文本节选 -
沈家本还没有去过长沙。长沙对他而言,像贵州一样的陌生遥远。不过,他的外祖父曾在长沙做过官。因此,那陌生与遥远之中便就生出几许好奇与亲切。

还有汉代的大文人,洛阳才子贾谊,也曾因朝官忌妒,被贬长沙。到了长沙之后,贾谊还写了很多的诗与赋。熟知历史的他,当然了解贾谊曲折的人生,还有贾谊那些流传千古的文章。

可他还是更想念京城,京城宣南坊的小胡同,胡同深处曾有他们的家。还有京城宽阔的街道,巍峨的宫殿。他童年与青年时代的朋友都在那里,他的启蒙师长也在那里。

京城的热闹与繁华,炮火与混乱,都在他心里徘徊不去。

父亲沈炳莹让他带着一家老小去长沙,也是迫不得已吧。因为:京城的政局仍在动荡中,肃顺等顾命大臣正与后宫激烈相斗;鹿死谁手,尚不得而知。现在这个时候,京城是回不去的,也不能回去。老家浙江,也是炮火连天,杭州再度被太平军所围。对于太平军,沈炳莹一向没有好感,把他们统统称之为贼。在他的眼里,太平军不但祸害国家,更祸害百姓。

倒是湖南长沙离贵州近,战火大体平息,沈炳莹还有几个老朋友在那里,对他的家人多少会有几分照顾。所以,沈炳莹才让沈家本带着母亲与弟妹去长沙。

去长沙的路程虽然没有京城到贵州那么遥远,但也是同样的艰难。年轻的沈家本伫立船头,遥望两岸落叶的惆怅,很快便被满目的疮痍所愤怒。

他们一家,原定于11月22日动身,但是因为石达开所率领的太平军那时正在他们的必经之地——浦市,与清军交战,不得不推迟动身日期。足足等待了半个月。

然而,当他们一家抵达浦市时,虽然太平军与清军的团练都已离去,但他还是被眼前的凄凉惨景所震动。

练习记录 -
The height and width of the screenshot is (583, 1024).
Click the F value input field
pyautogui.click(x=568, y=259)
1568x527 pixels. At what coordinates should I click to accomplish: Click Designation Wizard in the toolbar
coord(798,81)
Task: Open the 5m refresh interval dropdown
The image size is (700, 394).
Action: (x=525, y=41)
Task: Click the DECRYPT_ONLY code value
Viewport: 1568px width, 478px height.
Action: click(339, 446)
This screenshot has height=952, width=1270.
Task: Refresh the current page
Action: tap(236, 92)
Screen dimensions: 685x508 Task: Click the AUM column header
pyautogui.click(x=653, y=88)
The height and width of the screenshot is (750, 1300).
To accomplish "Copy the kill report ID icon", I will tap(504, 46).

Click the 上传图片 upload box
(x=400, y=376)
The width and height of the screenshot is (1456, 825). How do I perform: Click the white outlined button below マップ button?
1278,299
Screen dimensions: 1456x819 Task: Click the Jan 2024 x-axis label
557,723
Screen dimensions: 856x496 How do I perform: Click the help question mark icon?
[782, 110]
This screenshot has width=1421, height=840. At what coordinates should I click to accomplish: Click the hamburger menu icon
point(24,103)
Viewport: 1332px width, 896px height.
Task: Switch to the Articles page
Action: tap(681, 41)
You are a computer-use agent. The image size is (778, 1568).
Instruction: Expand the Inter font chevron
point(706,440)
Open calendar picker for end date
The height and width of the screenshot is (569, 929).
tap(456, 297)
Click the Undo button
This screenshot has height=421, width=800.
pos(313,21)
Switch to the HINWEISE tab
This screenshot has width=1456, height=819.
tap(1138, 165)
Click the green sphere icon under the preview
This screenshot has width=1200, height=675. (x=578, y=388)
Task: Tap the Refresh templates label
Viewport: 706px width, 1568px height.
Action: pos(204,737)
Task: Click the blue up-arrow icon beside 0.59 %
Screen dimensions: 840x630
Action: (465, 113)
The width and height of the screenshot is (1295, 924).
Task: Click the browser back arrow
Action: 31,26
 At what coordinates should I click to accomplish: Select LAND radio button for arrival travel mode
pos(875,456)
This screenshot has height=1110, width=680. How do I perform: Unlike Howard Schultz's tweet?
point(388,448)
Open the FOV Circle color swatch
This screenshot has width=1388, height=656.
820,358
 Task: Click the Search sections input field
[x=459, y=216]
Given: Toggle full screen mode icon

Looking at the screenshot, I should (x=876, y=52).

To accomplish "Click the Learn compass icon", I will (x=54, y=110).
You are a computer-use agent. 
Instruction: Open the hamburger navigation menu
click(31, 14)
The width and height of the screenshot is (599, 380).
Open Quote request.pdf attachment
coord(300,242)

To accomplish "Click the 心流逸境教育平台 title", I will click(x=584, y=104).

练习题目 -
[A] 把记录从开头到含有"Action: tap(236, 92)"的那一行原样给出,首尾两行都算在内,其余不要。
[B] 沈家本举家赴长沙的这段文字停在了最后一句,请顺着往下写。

逐题作答 -
[A]
The height and width of the screenshot is (583, 1024).
Click the F value input field
pyautogui.click(x=568, y=259)
1568x527 pixels. At what coordinates should I click to accomplish: Click Designation Wizard in the toolbar
coord(798,81)
Task: Open the 5m refresh interval dropdown
The image size is (700, 394).
Action: (x=525, y=41)
Task: Click the DECRYPT_ONLY code value
Viewport: 1568px width, 478px height.
Action: click(339, 446)
This screenshot has height=952, width=1270.
Task: Refresh the current page
Action: tap(236, 92)

[B]
浦市在湘西泸溪县境内,名曰市,其实也就是一个小小的镇子,一个很清静偏远的小镇子。依偎在沅江之畔,远离闹市的喧嚣。小镇里也只有长长短短三条街,街名亦很古朴:十字街、太平街、烟坊街。

平常,这个小镇,虽然清贫,倒也安宁。镇里的百姓,大多穷苦,日出而作,日落而息。如果没有土匪和清军的骚扰,他们的日子虽然平淡如水,却也是太平的,一如小镇的街名:太平街。

大清朝的败落,把风起云涌的太平军战火也带进了这个偏远的古镇,如秋风扫落叶一般,处处都留下了寒风的痕迹。房屋倒塌,尸横街头,瓦砾血迹,弥漫在寒冷的冬雾中。那些横尸街头已经死去的人,不仅只是太平军的战士,抑或清廷团练的士兵,更多的则是小镇上无辜的百姓。

太平街上亦是血迹斑斑,惨不忍睹。太平又在哪里?

举目四望,除了凄凉,还是凄凉,再有便是无限的哀伤。偶尔一声雁鸣掠过长空,也像是哀鸣,立刻让人想起一个词:哀鸿四野。

沈家本这个从京城来的外乡年轻人,伴着母亲领着弟妹,从街头缓缓走过,心情无比沉重。这天夜晚,他在日记里叹息:

浦市几成白地,泸溪县城亦烧矣。

石达开所率太平军是由浦市进入泸溪县城的。太平军,和太平军的首领石达开,在此时的沈家本眼里,不过是长发毛贼。他从没有认真思考,抑或关心过这些长发毛贼的身世与苦难。他对他们,包括那位世人眼中的草莽英雄石达开,他都是藐视的,很轻蔑地把这些人唤作长发毛贼。毕竟,他是清廷官员的后代,虽然他的父亲不过是一介小小的芝麻官,并且官位不保。

不过,亲眼目睹了苦难的沈家本,和京城里的那些官宦子弟到底还是不同的。他对团练的痛恨更甚于太平军。他在日记中继续写道:

浦市长发去后为江练所毁,十焚其五。

并大发感慨:

浦市系江练所毁。此地兵练,民亦甚苦之,不亚于长毛也。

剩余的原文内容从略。